[Task directions]: In the entries that follow, the line with "Instruction: Click the Array server rack icon" opens the range and the line with "Task: Expand What's" closes it; repeat that range exactly, both lines included.

[Data extracted from a collection]
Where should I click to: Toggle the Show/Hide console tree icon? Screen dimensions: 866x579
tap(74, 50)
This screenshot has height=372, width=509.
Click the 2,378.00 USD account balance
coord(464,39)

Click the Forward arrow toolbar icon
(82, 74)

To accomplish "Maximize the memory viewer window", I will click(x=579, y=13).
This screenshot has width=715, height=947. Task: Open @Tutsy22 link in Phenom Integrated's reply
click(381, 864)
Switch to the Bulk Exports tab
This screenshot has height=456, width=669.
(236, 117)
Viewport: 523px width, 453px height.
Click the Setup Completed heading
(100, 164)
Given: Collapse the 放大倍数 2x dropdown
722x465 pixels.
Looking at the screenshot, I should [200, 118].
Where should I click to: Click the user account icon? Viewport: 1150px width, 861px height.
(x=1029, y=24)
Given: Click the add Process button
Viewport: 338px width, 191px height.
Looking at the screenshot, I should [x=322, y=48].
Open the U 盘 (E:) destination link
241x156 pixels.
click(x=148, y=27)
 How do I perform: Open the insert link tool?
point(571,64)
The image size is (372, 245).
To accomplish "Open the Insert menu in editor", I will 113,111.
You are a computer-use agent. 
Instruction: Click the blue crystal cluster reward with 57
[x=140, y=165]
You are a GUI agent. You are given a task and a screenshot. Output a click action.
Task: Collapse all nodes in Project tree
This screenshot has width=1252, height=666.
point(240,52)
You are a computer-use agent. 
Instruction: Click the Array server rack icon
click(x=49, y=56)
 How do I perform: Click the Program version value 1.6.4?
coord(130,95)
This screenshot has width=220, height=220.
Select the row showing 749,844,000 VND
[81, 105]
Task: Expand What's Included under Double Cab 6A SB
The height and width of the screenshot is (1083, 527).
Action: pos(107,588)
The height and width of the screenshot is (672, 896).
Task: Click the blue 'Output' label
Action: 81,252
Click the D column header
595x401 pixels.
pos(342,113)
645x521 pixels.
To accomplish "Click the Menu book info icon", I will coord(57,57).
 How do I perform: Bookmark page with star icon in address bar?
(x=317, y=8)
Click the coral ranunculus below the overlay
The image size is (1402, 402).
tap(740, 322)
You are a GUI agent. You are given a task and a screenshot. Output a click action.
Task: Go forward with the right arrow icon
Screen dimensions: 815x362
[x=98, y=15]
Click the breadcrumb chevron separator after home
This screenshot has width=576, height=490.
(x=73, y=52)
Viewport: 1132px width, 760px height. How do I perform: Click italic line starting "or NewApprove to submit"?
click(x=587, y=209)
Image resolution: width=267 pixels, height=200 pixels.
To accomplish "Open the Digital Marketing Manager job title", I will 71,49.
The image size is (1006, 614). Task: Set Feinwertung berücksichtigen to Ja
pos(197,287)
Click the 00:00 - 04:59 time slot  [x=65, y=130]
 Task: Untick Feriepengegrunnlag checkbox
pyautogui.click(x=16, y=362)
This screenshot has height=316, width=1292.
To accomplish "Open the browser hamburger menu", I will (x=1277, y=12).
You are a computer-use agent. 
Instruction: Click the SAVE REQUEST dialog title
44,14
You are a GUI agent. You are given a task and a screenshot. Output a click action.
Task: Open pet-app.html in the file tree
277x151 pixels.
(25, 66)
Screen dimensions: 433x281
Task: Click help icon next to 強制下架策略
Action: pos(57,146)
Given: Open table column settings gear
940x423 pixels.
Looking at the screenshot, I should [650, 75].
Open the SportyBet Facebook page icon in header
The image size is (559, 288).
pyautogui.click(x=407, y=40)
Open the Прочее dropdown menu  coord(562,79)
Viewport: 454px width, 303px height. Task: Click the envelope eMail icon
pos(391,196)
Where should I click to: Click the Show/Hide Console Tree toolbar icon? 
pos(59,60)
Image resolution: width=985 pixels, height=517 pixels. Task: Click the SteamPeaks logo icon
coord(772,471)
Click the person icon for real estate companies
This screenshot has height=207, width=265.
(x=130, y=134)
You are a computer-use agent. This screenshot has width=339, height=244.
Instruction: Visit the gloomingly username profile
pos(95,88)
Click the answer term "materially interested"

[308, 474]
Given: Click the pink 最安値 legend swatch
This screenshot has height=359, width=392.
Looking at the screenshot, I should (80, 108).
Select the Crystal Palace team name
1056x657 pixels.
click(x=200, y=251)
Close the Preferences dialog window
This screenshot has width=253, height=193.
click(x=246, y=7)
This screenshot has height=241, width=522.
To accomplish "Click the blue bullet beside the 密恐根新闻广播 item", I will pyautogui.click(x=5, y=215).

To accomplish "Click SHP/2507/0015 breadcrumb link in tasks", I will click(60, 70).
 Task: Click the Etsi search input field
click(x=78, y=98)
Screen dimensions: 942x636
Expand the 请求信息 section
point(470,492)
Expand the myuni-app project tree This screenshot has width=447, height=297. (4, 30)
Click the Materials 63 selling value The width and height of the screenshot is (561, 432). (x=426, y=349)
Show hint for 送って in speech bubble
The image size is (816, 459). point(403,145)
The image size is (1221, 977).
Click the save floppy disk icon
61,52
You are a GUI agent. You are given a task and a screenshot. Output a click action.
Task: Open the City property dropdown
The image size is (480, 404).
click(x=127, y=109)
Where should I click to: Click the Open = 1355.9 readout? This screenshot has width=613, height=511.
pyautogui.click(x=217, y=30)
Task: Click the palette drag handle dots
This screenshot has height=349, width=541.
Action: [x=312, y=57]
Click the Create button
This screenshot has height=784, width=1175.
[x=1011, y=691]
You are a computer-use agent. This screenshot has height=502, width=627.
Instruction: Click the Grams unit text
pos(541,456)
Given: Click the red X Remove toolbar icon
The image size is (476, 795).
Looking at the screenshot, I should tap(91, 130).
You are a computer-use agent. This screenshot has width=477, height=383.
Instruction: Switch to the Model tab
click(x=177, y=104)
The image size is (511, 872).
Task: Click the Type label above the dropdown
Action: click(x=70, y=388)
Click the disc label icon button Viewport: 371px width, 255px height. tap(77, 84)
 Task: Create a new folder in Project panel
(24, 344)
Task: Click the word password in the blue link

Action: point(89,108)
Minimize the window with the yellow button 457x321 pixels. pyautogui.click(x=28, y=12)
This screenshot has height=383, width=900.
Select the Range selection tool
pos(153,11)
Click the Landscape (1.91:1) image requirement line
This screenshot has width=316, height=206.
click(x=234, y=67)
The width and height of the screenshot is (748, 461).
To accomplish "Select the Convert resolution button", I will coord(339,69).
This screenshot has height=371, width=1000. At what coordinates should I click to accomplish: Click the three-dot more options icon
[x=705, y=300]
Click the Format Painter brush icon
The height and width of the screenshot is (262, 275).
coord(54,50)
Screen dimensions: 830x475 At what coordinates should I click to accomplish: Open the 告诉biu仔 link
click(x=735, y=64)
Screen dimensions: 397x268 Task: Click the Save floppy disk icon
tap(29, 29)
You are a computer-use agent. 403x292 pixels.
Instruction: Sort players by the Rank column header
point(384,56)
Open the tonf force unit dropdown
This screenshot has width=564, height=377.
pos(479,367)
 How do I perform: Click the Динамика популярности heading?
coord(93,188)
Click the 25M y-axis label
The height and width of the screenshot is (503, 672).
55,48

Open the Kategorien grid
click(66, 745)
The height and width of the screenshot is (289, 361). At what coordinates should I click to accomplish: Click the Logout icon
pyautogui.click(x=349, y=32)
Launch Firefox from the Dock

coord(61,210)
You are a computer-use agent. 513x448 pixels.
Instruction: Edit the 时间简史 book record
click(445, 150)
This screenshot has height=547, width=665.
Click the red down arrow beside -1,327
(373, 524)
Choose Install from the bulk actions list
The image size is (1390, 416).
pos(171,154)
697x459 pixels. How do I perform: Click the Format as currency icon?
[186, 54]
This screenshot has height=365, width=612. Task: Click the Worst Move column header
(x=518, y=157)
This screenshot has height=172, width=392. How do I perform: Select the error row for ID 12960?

[Solution to this task]:
Instruction: Click the Array server rack icon
click(x=49, y=56)
 How do I perform: Click the Program version value 1.6.4?
coord(130,95)
This screenshot has width=220, height=220.
Select the row showing 749,844,000 VND
[81, 105]
Task: Expand What's Included under Double Cab 6A SB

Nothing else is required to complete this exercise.